No refuge could save the hireling and slave from the terror of flight or the gloom of the grave....
And the star-spangled banner in triumph doth wave o'er the land of the free and the home of the brave.
I haven't been sleeping the greatest lately because I was unlucky enough to catch Covid, even though I'm vaxxed and had my second booster just a month ago I still felt like total shit for a while. So anyway, last night I was searching Netflix for something to watch and came upon "Who We Are - A Chronicle of Racism in America" by civil rights lawyer Jeffery Robinson.
I thought I was fairly well versed in American History, but HOLY SHIT did I learn a lot.
I'd heard bits and pieces about the 3rd verse of the Star Spangled Banner's racist undertones, but DAMN, when broken down in detail and looked at in the context of Francis Scott Key being a wealthy slaveowner it's an epiphany. Key had just witnessed a battle in 1815 in which escaped slaves were fighting alongside the British in the hopes of ensuring their freedom, he was bitter that these escaped slaves dared to fight against their former masters and he was celebrating the killing of these people. If we were a decent nation we'd totally disavow that damned song.

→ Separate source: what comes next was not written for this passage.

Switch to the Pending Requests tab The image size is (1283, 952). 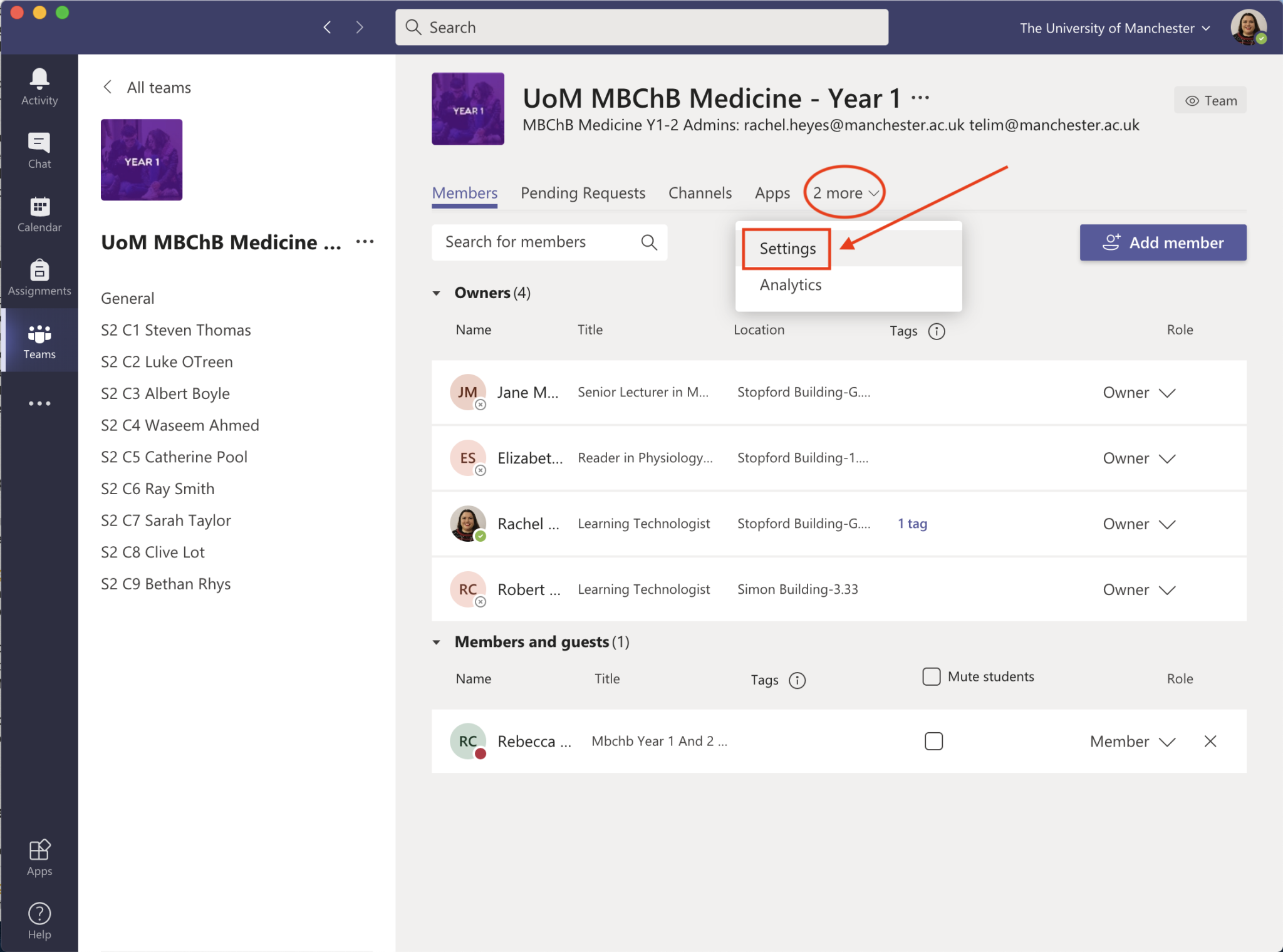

https://soapboxie.com/activism/The-Third-Verse-of-The-Star-Spangled-Banner
And here's something I'd never known - During the Civil War the mayor of New York proposed that the city leave the United States because it's businesses, and by extension the city itself, depended so heavily on revenue from the cotton produced by slave labor in the south.
Anyway, now I REALLY understand why the GQP is afraid of teaching this part of history. If people more fully understood our past they'd be totally ashamed of what we once were as a nation and demand that we distance ourselves from that former version of us.
If you get a chance to watch "Who We Are - A Chronicle of Racism in America" you'll definitely learn a lot.